I am reading a paper on weight normalization authored by Salimans & Kingma. In this paper, the gradient is split into two parts where $g$ is the norm of $w$ and $v$ is the direction of gradient, the gradient of $v$ calculated as
$$\nabla_v L = \frac{g}{\|v\|} M \nabla_wL$$
where $ M := I - \frac{ww^T}{\|w\|^2} $
Because $\Delta v \propto \nabla_vL (\text{steepest descent/ascent})$, then $\Delta v$ is >necessarily orthogonal to weight $w$ since $M$ project it away from calculating $\nabla_v L$.
I dont quite get this sentence, why $\Delta v$ must 'necessarily' orthogonal to weight $w$? Is projection matrix $M$ any special form?
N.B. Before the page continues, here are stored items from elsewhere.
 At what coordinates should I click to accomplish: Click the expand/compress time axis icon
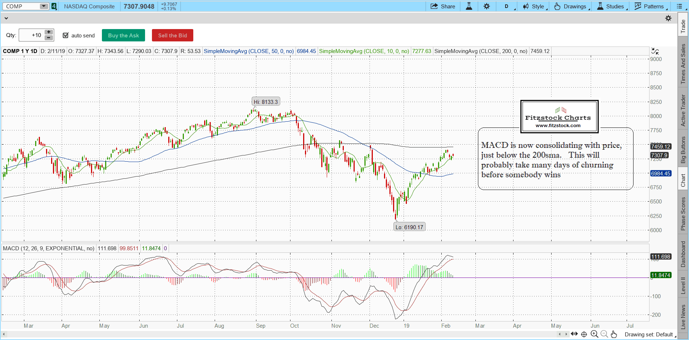coord(574,334)
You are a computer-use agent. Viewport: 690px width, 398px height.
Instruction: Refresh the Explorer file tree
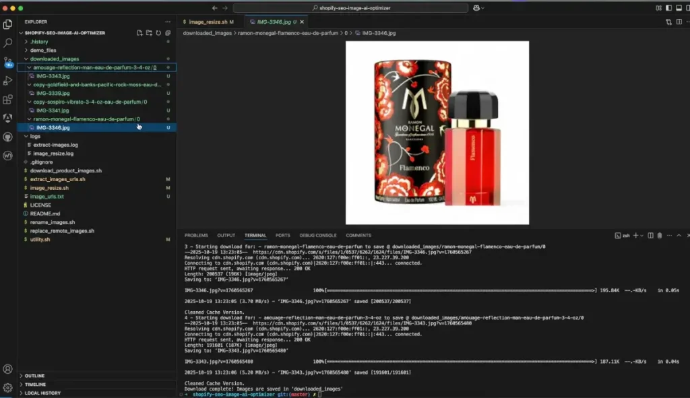(x=158, y=32)
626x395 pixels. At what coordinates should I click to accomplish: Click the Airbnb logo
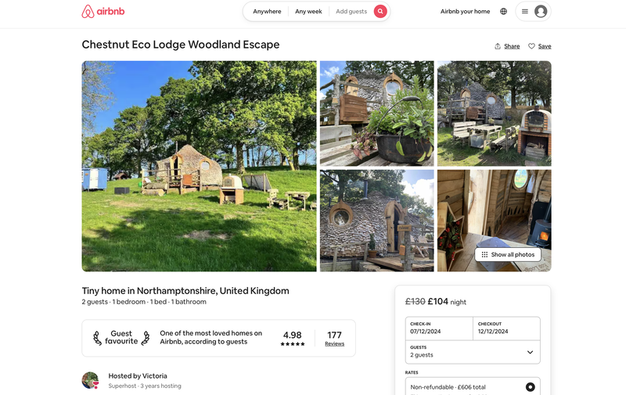pyautogui.click(x=103, y=11)
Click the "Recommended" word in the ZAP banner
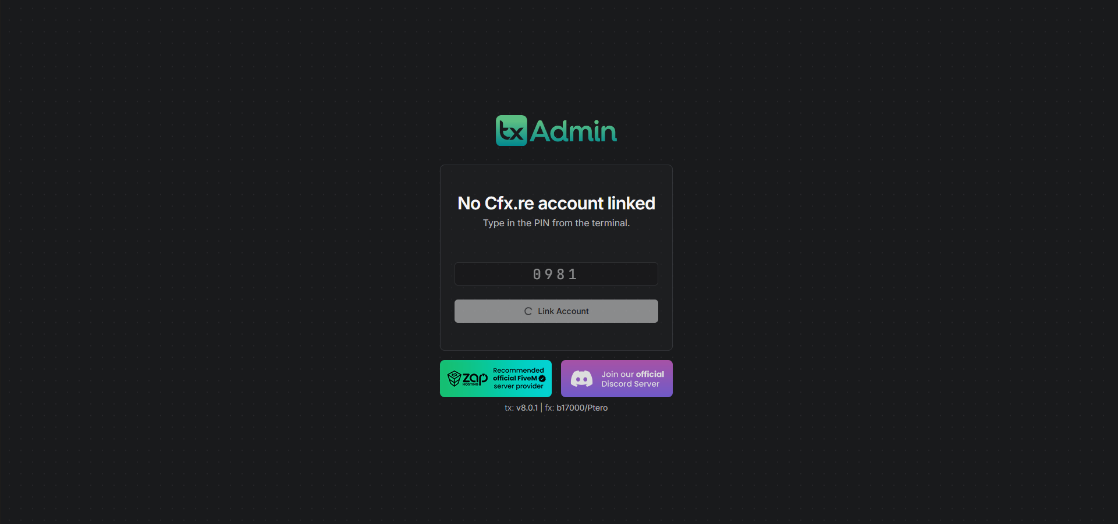Viewport: 1118px width, 524px height. click(x=519, y=370)
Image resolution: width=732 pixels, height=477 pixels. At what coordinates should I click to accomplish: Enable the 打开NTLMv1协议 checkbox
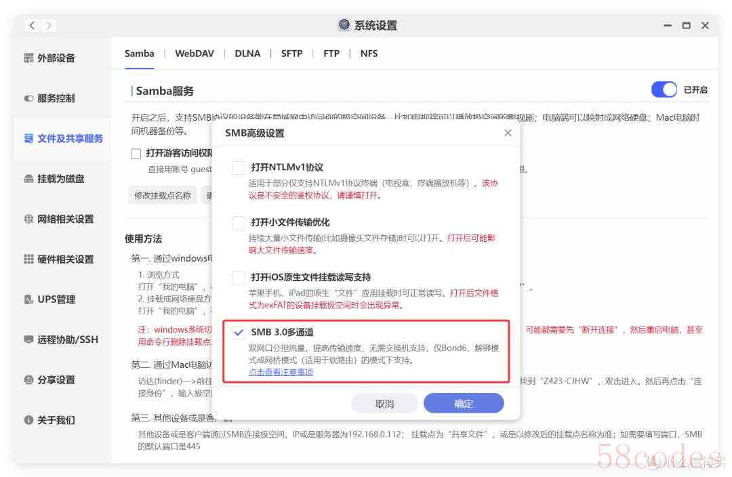click(x=239, y=167)
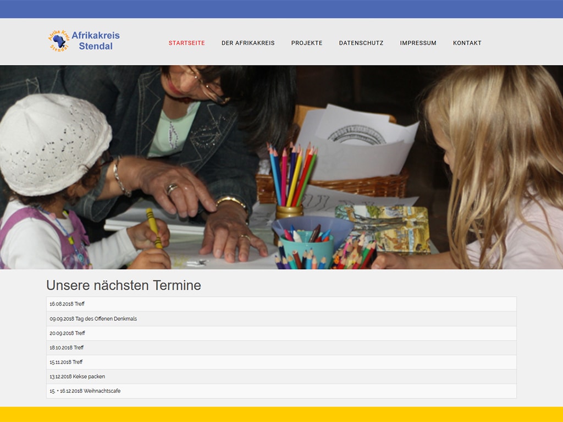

After going through the paper to understand notation, The update rule for $v$ is,
$$ v' = v + \Delta v $$
Since, we do vanialla gradient descent (referred as steepest descent in the paper) for optimization. Assuming the step size to be $\eta$,
$$\Delta v = -\eta*\nabla_vL= -\eta*\frac{g}{||v||} M \nabla_w L$$
$\Delta v$ is orthogonal to weight $w$ because $M$ is a projection matrix that projects onto the complement of the $w$ vector. Mathematically,
$$ w^T\Delta v=-\eta\frac{g}{||v||}w^T\left( I - \frac{ww^T}{||w||^2}\right)\nabla_wL $$
$$ w^T\Delta v=-\eta\frac{g}{||v||}\left( w^T - \frac{||w||^2w^T}{||w||^2}\right)\nabla_wL=0 $$
Hence, $\Delta v$ is orthogonal to the original weight vector $w$.